Indigo Partners was founded by Bill Franke and has set up a number of low-cost airlines around the world. It is headquartered in Phoenix, Arizona.

== History ==
At the November 2017 Dubai Air Show, Indigo Partners signed a memorandum of understanding for 430 Airbus Aircraft: 273 A320neos and 157 A321neos for $49.5 billion at list prices: 146 aircraft will go to Wizz Air, 134 to Frontier Airlines, 80 to Volaris and 70 to JetSmart. Wizz will get 72 A320neo and 74 A321neo, Frontier 100 A320neo and 34 A321neo, Volaris 46 A320neo and 34 A321neo and JetSmart 56 A320neo and 14 A321neo.

Deliveries began in 2021, but most were delivered in 2025-26 from Toulouse, France and Mobile, Alabama, U.S. Wizz Air previously ordered 110 A321neos at the 2015 Paris Airshow and its fleet will grow to 300 aircraft by 2025. Frontier received its first Airbus from Mobile in 2018 and its fleet will triple to 200, flying 50 million passengers in 2026.
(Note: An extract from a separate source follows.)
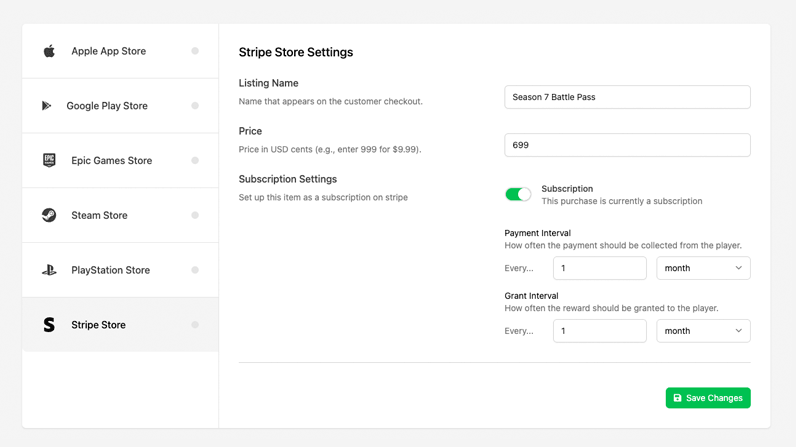Image resolution: width=796 pixels, height=447 pixels.
Task: Focus the Price field showing 699
Action: tap(627, 145)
On November 29, 2018, Indigo Partners reached a preliminary agreement to buy Icelandic low-cost carrier WOW Air after Icelandair Group dropped its takeover. However, on March 22, 2019, it was reported that Indigo Partners had withdrawn their offer to purchase Wow Air.

On November 14, 2021, Indigo Partners ordered 255 A321s.

In 2022, Indigo Partners attempted to merge its majority-owned Frontier subsidiary with fellow US-based low cost carrier Spirit Airlines. The planned merger with Spirit fell apart as JetBlue offered an all-cash offer of $3.7 billion which was higher than Frontier's offer of more than $2.6 billion in stock and cash.

In 2023, Indigo Partners was involved in a US$50 million investment in CleanJoule, a United States-based sustainable aviation fuel developer. The investment consortium included the principals of Indigo Partners, GenZero, Cleanhill Partners, and three Indigo-linked airlines: Frontier Airlines, Wizz Air and Volaris. As part of the transaction, the three airlines signed binding agreements to purchase up to 90 million US gallons of sustainable aviation fuel from CleanJoule.

In February 2024, Canadian low-cost carrier Lynx Air sought and obtained creditor protection under the Companies' Creditors Arrangement Act and announced that it would cease operations effective February 26, 2024. Lynx owed C$124.3 million to Indigo Partners and Indigo owned one-quarter of Lynx at the time of the filing.